Filter the entries below down to the lines that hold "will".

*** Opening of Supplied entries ***

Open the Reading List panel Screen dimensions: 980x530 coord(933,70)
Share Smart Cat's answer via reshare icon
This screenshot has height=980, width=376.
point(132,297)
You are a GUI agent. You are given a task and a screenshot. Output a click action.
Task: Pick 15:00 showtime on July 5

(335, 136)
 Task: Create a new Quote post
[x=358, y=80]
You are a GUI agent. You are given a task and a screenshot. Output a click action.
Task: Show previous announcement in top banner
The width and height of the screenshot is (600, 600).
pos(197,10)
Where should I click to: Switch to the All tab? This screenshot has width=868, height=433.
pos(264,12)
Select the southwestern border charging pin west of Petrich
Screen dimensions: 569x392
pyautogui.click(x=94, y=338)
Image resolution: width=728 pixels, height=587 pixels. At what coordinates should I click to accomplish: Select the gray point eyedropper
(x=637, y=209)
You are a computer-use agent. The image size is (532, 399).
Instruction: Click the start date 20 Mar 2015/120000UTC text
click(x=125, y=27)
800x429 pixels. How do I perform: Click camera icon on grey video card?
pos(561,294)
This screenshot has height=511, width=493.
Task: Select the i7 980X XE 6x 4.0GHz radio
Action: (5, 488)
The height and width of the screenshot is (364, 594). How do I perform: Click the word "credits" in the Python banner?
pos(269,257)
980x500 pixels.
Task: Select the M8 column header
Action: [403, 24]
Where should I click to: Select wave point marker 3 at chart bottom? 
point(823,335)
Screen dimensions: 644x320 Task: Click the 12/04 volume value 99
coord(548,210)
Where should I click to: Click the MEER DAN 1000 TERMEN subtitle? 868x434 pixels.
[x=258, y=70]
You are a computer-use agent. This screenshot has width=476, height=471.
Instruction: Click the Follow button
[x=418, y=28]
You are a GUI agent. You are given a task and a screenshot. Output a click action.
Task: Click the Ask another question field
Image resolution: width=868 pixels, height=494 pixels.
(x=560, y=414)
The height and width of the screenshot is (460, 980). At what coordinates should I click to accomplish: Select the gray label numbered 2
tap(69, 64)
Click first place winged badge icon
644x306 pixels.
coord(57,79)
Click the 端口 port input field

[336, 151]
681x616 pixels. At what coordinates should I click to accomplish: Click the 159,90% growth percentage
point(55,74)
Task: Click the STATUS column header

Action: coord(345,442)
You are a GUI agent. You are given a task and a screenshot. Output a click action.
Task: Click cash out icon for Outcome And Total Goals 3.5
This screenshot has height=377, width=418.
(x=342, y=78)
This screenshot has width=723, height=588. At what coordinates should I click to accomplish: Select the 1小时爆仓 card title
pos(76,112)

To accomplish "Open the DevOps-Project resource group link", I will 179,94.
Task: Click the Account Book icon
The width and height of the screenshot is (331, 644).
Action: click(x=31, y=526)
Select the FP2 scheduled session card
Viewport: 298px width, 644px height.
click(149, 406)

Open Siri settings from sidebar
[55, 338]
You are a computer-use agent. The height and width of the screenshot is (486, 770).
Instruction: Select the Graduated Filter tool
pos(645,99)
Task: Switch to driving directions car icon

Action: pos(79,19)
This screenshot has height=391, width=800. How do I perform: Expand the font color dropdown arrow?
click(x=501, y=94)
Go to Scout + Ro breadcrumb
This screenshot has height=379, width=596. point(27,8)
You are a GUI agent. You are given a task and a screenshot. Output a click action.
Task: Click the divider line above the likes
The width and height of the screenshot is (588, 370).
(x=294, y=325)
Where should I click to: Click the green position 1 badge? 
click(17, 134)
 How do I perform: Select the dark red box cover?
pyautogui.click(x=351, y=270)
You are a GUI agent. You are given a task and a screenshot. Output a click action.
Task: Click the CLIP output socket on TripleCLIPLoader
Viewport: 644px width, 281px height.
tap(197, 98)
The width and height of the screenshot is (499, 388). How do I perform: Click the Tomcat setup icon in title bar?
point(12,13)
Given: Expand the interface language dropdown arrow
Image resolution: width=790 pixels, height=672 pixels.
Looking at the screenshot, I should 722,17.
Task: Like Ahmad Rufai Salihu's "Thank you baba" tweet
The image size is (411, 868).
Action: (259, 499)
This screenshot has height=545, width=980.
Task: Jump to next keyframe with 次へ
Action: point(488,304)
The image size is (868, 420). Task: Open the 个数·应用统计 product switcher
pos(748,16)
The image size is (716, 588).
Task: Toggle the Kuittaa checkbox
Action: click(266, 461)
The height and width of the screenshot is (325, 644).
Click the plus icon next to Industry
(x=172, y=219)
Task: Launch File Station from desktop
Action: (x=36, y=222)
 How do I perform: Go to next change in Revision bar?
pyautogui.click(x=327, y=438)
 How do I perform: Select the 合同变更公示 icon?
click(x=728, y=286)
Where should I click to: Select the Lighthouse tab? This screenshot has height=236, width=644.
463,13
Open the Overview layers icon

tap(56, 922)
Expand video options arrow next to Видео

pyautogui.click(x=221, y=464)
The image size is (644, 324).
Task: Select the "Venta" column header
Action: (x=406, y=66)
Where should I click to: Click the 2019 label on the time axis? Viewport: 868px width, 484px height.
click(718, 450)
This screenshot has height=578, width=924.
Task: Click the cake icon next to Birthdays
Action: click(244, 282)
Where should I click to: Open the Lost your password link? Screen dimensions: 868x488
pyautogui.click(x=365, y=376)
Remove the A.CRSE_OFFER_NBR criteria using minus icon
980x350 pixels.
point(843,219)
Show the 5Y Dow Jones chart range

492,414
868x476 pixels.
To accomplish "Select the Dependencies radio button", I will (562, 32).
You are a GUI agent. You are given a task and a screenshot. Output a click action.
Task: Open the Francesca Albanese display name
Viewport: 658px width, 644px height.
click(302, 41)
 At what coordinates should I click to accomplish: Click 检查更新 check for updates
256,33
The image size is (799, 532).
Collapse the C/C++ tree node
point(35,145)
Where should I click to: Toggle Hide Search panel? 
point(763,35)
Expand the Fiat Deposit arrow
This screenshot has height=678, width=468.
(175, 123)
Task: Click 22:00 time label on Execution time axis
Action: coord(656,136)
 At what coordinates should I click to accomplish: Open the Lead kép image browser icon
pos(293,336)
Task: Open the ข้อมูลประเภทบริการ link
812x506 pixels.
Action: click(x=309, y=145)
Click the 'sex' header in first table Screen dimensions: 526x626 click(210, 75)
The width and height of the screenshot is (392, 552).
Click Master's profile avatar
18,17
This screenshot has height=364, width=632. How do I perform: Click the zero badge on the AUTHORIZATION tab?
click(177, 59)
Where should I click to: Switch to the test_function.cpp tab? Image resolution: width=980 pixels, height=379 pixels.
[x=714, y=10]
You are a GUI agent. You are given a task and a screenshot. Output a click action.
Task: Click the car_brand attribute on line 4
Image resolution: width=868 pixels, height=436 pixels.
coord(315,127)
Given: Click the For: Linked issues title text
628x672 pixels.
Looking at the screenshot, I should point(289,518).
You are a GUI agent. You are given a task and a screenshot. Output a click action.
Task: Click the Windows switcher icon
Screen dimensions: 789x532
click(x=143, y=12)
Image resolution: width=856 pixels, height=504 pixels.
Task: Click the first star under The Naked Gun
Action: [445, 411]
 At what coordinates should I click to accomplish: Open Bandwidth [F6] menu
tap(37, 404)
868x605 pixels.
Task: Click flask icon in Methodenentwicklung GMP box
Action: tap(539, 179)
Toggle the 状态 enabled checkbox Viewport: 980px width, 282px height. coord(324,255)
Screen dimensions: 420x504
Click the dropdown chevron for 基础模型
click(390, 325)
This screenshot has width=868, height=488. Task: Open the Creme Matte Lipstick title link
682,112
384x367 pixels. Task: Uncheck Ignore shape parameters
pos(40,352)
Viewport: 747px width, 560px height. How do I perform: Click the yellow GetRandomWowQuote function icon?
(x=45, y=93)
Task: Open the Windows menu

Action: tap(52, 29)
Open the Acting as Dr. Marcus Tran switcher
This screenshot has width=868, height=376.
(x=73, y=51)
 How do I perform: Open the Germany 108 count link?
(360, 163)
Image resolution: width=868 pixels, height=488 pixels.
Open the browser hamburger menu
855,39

*** Close of Supplied entries ***

Exercise answer:
To accomplish "Open the DevOps-Project resource group link", I will 179,94.
To accomplish "Select the Dependencies radio button", I will (562, 32).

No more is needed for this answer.